Adrián Zamora Columnista

China y el péndulo geopolítico: Entre el control y la innovación

Adrián Zamora

La conversación global dejó de moverse en terreno cómodo y empezó a internarse en una pregunta incómoda: ¿es la democracia liberal condición indispensable para liderar la innovación? Durante décadas se asumió que autoritarismo y creatividad eran incompatibles, casi como agua y aceite.

Sin embargo, el desempeño tecnológico y financiero de China sugiere que esa fórmula era, cuando menos, incompleta. Ahora ha emergido un “Estado Ingeniero” que innova sin liberalizar.

La politóloga Jennifer Lind lo describe como “autoritarismo inteligente, un sistema que dosifica libertades económicas mientras preserva, sin ambigüedades, el monopolio político.

Se permite que un emprendedor diseñe el próximo campeón industrial, pero se bloquea cualquier forma de acción colectiva que cuestione la hegemonía del Partido.

No se trata de maximizar el crecimiento a cualquier costo, sino de administrar el riesgo político con precisión quirúrgica.

Sin embargo, el tránsito ha sido gradual. Tras la represión visible en la Plaza Tiananmen en 1989, el control dejó de depender del garrote y se apoyó en sistemas más sofisticados: algoritmos, reconocimiento facial, monitoreo preventivo.

Mientras tanto, China ascendía en el Índice Global de Innovación y consolidaba ventajas en vehículos eléctricos, baterías avanzadas y telecomunicaciones.

No es un laissez-faire al estilo de Wall Street, sino un mercado conducido, con límites claros y objetivos estratégicos.

La señal más reciente de ello proviene de sus bolsas. En apenas un mes, la China Securities Regulatory Commission tramitó más de dos mil casos de operaciones irregulares después de que el índice de Shanghái alcanzara máximos de una década impulsado por apuestas apalancadas.
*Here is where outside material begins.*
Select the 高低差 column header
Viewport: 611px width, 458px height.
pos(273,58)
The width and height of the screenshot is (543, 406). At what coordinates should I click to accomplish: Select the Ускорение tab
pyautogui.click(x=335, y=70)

Multas, restricciones al margen y límites a operadores de alta frecuencia configuran lo que algunos denominan un “slow bull”: crecimiento sostenido, pero sin exuberancia descontrolada. Pues, la estabilidad financiera es concebida como asunto de seguridad nacional.

Detrás de esta arquitectura subyace una diferencia profunda en la formación de élites. Entre 2002 y 2007, la cúpula del Politburó estaba compuesta casi en su totalidad por ingenieros.
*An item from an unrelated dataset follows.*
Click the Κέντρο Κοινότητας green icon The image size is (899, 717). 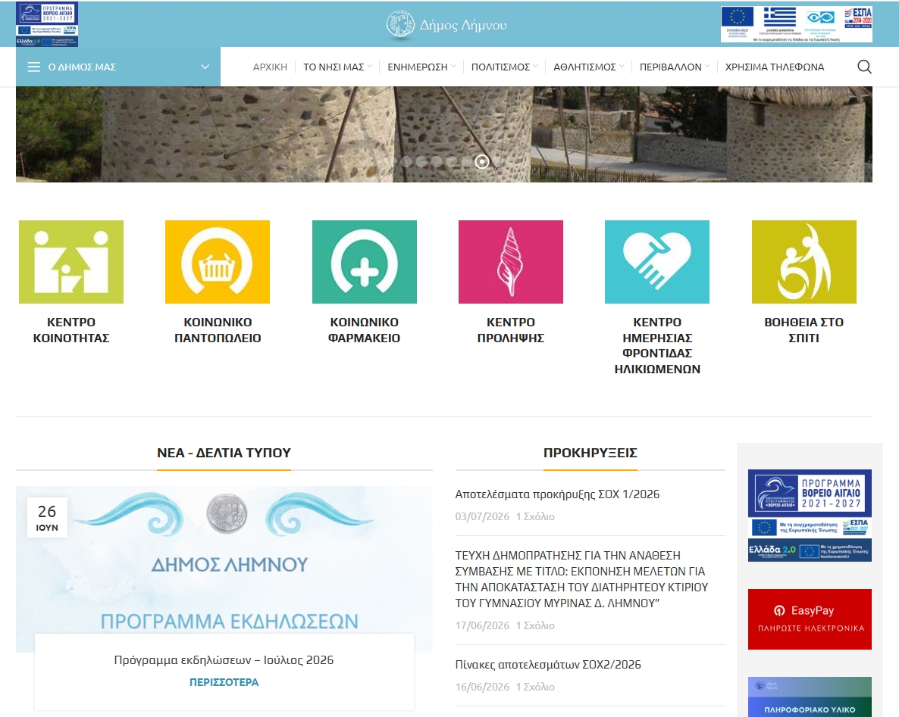[71, 262]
Es así como China concibe la sociedad como un sistema a optimizar. Estados Unidos, en contraste, ha evolucionado hacia una cultura jurídica donde los procedimientos y las formas pueden ralentizar la ejecución.

El resultado: ciclos industriales de dieciocho meses frente a los seis años de Detroit, y una brecha creciente en manufactura avanzada.

No se trata de idealizar ni de condenar, pues ambos modelos cargan riesgos estructurales. China puede caer en la soberbia técnica y en la ausencia de retroalimentación honesta; Estados Unidos, en la parálisis por litigio.

¿Puede un sistema con bajo pluralismo sostener la innovación en el largo plazo?, ¿puede una democracia saturada de trámites recuperar su capacidad de construir? ¿y qué equilibrio entre libertad y ejecución marcará el rumbo de la próxima década?

El éxito del modelo chino se ha convertido en un imán para naciones que aspiran al desarrollo sin apertura política, lo que nos obliga a preguntarnos si la gobernanza del futuro será más técnica y menos liberal.

Pero la disputa de fondo no se resolverá en quién construye el puente más largo o diseña el algoritmo más veloz, sino en qué sistema logra ofrecer lo que los ciudadanos sueñan: una vida más segura y plena.